A run of records
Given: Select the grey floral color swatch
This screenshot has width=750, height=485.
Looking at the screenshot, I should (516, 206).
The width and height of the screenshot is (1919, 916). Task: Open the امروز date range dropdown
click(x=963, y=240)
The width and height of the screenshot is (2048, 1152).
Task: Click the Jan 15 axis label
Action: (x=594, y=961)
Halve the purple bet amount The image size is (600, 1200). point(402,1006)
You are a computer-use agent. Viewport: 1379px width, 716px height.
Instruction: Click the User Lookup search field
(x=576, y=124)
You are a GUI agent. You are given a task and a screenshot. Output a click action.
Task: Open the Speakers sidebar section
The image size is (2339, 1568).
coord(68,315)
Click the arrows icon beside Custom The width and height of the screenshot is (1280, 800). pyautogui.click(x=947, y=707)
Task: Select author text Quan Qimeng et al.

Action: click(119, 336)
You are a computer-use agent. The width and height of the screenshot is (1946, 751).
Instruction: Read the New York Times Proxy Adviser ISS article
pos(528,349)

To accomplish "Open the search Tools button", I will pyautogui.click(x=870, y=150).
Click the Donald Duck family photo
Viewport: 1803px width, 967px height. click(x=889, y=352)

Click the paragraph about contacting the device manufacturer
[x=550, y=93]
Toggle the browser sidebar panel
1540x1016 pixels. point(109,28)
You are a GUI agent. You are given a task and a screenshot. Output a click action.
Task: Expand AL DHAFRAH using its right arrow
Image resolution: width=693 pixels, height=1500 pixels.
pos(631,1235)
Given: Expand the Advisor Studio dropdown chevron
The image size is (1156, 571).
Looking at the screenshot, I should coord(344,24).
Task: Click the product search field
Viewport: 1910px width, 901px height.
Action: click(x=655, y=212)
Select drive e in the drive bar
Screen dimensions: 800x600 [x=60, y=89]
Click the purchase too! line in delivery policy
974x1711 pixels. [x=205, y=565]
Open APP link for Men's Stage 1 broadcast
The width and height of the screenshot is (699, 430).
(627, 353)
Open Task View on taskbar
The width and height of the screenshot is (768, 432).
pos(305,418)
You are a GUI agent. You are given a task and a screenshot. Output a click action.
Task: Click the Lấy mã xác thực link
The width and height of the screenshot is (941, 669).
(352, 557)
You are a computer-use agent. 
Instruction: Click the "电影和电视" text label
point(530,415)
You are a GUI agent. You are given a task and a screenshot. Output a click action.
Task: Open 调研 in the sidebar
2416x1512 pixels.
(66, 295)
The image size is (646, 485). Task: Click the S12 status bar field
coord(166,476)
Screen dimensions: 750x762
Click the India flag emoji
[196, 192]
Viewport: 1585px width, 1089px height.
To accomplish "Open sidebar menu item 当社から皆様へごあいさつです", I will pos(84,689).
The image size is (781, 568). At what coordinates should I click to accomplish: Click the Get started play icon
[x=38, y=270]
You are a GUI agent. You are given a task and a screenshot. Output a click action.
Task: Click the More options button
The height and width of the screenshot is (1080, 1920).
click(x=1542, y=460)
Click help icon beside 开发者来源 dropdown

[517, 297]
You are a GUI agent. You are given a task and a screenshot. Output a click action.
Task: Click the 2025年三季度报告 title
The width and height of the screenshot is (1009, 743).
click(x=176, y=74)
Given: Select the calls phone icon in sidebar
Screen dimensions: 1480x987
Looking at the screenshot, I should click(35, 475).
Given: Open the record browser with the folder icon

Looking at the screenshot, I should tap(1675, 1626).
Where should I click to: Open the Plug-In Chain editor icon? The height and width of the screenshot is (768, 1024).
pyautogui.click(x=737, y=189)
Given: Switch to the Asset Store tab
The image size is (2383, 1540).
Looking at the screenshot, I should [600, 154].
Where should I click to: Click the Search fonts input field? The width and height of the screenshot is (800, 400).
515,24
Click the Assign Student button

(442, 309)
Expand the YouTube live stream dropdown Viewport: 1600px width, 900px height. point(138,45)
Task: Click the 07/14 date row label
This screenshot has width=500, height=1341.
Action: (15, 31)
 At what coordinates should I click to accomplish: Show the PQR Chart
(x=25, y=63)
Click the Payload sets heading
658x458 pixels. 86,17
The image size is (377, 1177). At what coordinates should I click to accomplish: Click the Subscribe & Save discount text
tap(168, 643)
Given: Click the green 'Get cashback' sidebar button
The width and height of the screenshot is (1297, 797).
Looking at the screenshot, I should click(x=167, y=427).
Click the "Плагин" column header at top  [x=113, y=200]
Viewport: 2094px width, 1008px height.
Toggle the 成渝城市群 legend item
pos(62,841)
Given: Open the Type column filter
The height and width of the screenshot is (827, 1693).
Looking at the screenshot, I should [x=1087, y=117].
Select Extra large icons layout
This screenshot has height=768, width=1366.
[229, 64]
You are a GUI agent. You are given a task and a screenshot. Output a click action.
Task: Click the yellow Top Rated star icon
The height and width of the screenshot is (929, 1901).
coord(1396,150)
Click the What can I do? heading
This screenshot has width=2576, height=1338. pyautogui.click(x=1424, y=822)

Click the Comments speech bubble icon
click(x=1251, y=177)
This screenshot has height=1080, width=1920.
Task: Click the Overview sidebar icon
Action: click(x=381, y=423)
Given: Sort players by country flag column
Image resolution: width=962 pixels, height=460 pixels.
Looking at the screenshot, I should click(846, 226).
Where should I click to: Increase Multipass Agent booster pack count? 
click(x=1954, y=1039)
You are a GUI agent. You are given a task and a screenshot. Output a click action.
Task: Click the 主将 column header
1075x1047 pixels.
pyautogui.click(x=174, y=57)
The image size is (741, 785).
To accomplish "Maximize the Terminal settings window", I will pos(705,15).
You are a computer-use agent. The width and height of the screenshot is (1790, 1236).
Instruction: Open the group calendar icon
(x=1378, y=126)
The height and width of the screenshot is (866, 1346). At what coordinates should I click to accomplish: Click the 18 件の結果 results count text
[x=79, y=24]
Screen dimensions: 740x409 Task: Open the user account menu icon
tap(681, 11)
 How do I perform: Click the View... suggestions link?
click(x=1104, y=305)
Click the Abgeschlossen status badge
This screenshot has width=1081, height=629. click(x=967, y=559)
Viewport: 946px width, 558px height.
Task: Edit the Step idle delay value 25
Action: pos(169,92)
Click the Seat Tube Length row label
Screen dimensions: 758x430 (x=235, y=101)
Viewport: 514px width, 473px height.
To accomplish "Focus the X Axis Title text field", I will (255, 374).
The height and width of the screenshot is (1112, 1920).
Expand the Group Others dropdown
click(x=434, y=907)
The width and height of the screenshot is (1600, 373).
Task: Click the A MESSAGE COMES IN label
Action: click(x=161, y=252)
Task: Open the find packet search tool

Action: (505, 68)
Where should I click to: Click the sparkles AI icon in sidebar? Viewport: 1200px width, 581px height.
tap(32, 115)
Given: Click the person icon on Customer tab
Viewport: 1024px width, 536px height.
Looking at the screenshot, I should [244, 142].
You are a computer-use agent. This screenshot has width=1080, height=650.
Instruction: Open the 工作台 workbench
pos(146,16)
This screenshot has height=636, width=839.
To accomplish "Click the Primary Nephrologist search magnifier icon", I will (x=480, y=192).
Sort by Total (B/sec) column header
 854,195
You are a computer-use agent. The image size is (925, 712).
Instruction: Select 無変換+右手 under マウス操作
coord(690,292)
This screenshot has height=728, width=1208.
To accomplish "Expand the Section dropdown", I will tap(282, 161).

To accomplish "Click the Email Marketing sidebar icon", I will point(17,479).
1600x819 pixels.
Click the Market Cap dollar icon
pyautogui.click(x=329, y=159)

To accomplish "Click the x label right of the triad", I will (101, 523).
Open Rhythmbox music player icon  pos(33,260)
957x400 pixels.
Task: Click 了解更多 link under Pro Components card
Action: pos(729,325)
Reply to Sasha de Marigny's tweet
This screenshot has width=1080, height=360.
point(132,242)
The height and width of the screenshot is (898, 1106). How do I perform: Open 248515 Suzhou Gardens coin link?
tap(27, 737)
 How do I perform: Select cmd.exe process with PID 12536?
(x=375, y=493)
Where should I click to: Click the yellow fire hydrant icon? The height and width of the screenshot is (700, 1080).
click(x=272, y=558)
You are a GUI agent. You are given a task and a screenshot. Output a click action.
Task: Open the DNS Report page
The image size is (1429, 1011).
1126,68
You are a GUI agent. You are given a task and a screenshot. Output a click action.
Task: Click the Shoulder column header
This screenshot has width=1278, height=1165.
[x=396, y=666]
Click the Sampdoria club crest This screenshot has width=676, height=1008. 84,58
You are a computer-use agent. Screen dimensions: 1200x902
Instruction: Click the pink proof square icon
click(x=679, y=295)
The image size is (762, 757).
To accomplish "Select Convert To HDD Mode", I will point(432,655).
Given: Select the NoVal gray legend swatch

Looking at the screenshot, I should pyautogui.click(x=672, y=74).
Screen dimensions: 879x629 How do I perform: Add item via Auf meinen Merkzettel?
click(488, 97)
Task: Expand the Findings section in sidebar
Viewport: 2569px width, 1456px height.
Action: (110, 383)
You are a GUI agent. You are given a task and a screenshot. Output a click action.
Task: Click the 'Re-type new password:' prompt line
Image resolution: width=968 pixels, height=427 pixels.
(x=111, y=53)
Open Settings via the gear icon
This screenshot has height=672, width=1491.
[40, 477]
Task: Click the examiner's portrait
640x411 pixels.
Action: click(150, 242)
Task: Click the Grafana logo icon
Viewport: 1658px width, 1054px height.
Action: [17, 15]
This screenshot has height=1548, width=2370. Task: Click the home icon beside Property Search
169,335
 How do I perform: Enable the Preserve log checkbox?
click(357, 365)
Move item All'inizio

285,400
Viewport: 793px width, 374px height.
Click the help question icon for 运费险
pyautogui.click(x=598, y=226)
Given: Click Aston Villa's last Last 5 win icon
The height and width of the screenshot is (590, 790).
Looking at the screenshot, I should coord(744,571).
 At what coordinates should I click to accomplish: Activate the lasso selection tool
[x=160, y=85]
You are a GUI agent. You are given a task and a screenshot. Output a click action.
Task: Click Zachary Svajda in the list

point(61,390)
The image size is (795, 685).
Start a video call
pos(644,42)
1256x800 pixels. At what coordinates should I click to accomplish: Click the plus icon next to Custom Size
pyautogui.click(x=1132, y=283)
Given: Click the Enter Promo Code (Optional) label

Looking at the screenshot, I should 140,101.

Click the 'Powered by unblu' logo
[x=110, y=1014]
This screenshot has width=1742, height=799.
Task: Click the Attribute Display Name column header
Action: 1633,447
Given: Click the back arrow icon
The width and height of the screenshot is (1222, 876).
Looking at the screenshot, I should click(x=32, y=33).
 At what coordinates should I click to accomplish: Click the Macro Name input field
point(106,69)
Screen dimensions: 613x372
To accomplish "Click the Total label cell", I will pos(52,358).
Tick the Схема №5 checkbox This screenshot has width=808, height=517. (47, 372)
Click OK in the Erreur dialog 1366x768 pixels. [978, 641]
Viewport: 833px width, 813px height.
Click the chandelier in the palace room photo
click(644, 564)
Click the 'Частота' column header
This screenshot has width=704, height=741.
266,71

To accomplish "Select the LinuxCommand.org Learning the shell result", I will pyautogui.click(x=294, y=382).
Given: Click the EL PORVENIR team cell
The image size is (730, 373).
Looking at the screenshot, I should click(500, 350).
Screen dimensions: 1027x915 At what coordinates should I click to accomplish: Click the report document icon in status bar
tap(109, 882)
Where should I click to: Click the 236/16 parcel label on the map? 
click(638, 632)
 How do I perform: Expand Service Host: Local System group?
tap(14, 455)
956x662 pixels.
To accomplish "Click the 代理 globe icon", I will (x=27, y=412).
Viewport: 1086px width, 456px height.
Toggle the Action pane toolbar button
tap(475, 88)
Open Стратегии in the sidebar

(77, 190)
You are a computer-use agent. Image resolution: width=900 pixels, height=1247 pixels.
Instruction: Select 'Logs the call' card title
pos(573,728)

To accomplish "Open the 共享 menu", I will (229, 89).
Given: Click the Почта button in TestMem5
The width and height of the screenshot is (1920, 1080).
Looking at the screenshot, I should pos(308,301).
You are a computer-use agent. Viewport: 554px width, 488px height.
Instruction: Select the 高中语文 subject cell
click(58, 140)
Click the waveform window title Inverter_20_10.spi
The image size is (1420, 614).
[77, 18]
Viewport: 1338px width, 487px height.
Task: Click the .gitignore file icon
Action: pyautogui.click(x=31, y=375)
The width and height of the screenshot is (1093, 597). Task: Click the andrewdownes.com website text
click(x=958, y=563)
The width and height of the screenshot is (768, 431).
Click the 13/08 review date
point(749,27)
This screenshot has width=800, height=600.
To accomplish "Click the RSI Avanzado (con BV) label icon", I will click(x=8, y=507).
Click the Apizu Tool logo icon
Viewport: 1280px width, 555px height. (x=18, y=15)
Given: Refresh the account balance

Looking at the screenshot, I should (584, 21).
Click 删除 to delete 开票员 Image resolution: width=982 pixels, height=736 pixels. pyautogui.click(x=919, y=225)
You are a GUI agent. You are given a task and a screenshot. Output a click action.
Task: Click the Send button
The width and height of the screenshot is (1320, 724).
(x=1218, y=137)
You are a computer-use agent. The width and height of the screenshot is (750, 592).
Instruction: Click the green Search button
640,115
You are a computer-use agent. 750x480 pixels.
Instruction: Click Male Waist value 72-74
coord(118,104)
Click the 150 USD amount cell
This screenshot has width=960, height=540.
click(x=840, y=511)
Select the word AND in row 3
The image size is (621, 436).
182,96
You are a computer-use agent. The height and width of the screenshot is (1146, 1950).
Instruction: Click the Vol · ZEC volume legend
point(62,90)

*PROMPT:* Can you repeat the records starting at the line that contains "How do I perform: Expand" and ending at the line that contains "tap(475, 88)", substituting "ribbon button" for "toolbar button" and leaving everything else unchanged?

*REPLY TO THE EXERCISE:*
 How do I perform: Expand Service Host: Local System group?
tap(14, 455)
956x662 pixels.
To accomplish "Click the 代理 globe icon", I will (x=27, y=412).
Viewport: 1086px width, 456px height.
Toggle the Action pane ribbon button
tap(475, 88)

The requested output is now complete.